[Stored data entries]
○ ○ ○ ○

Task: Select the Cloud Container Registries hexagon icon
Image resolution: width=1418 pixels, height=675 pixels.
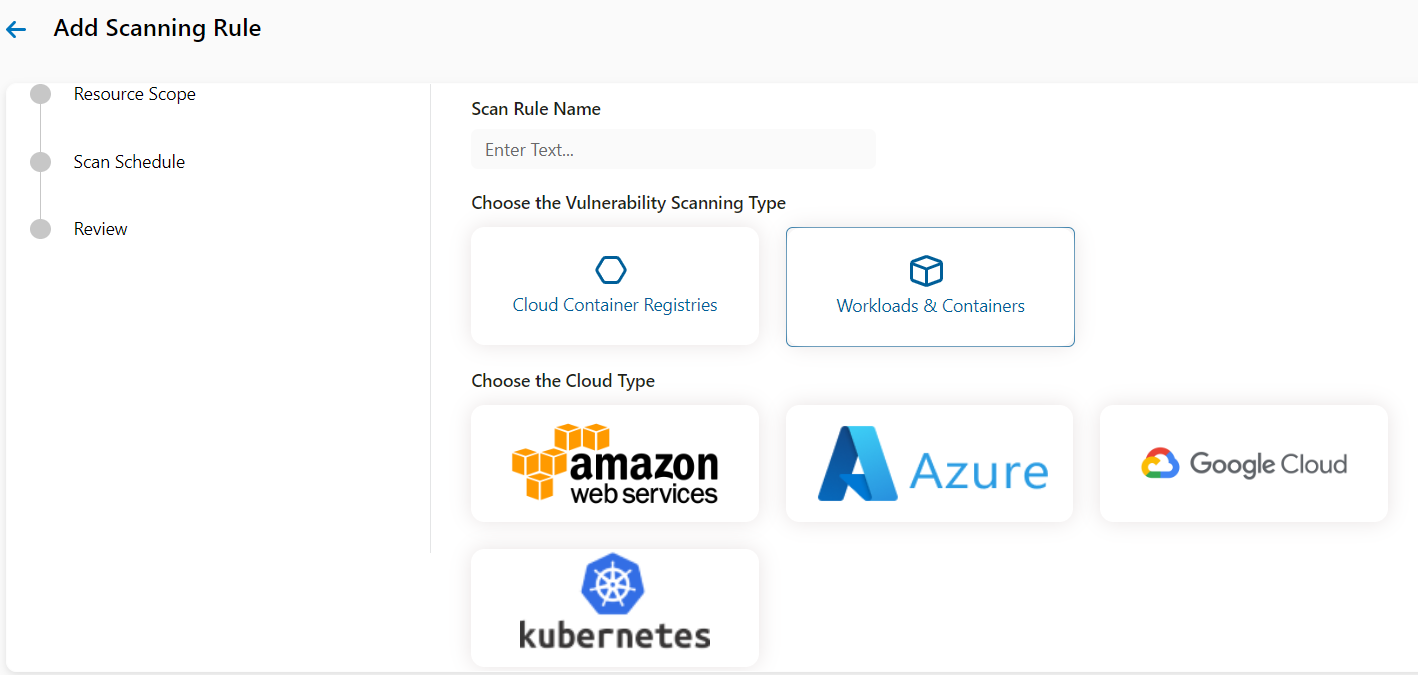Action: pos(613,270)
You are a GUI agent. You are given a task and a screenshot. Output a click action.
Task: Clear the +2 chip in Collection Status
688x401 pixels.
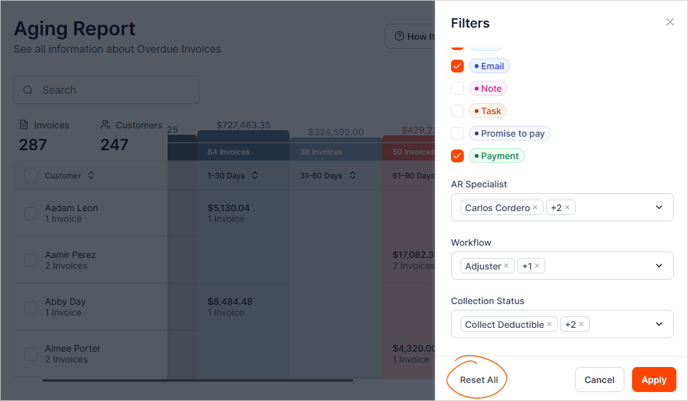point(581,325)
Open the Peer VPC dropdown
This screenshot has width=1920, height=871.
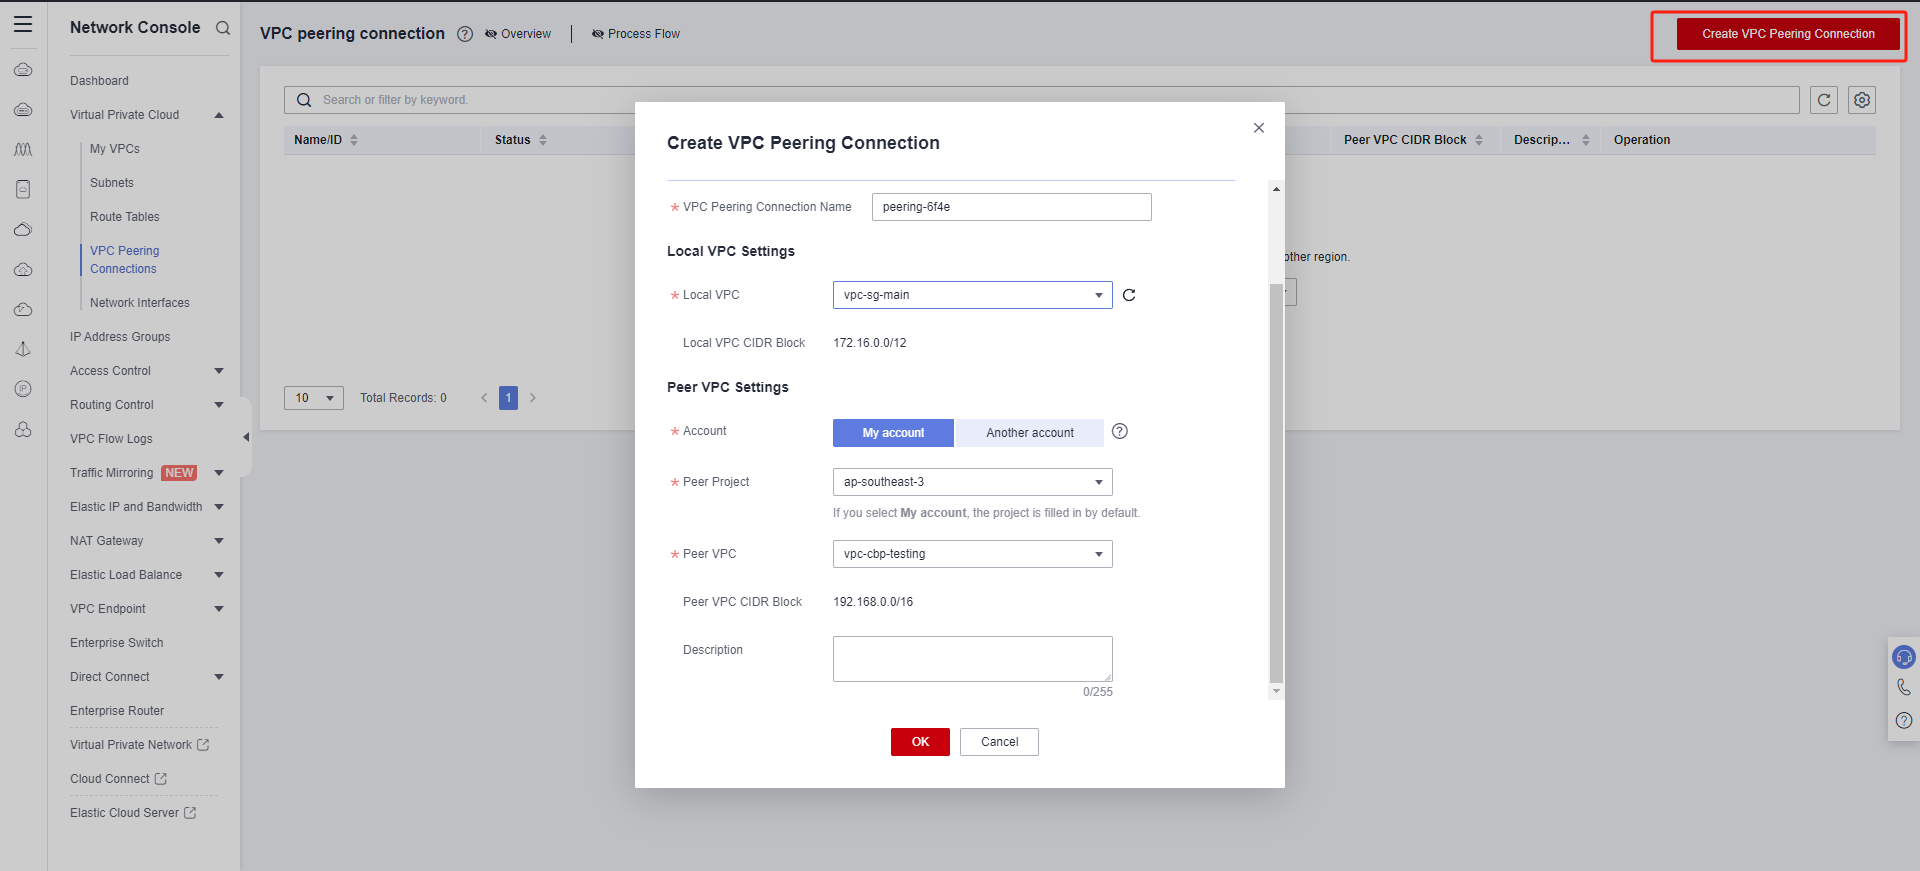[x=972, y=554]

○ ○ ○ ○

**Problem description:** All records above are to be output verbatim, with their pictures omitted.

**Written response:**
Task: Select the Cloud Container Registries hexagon icon
Image resolution: width=1418 pixels, height=675 pixels.
Action: pos(613,270)
You are a GUI agent. You are given a task and a screenshot. Output a click action.
Task: Clear the +2 chip in Collection Status
688x401 pixels.
point(581,325)
Open the Peer VPC dropdown
This screenshot has width=1920, height=871.
[x=972, y=554]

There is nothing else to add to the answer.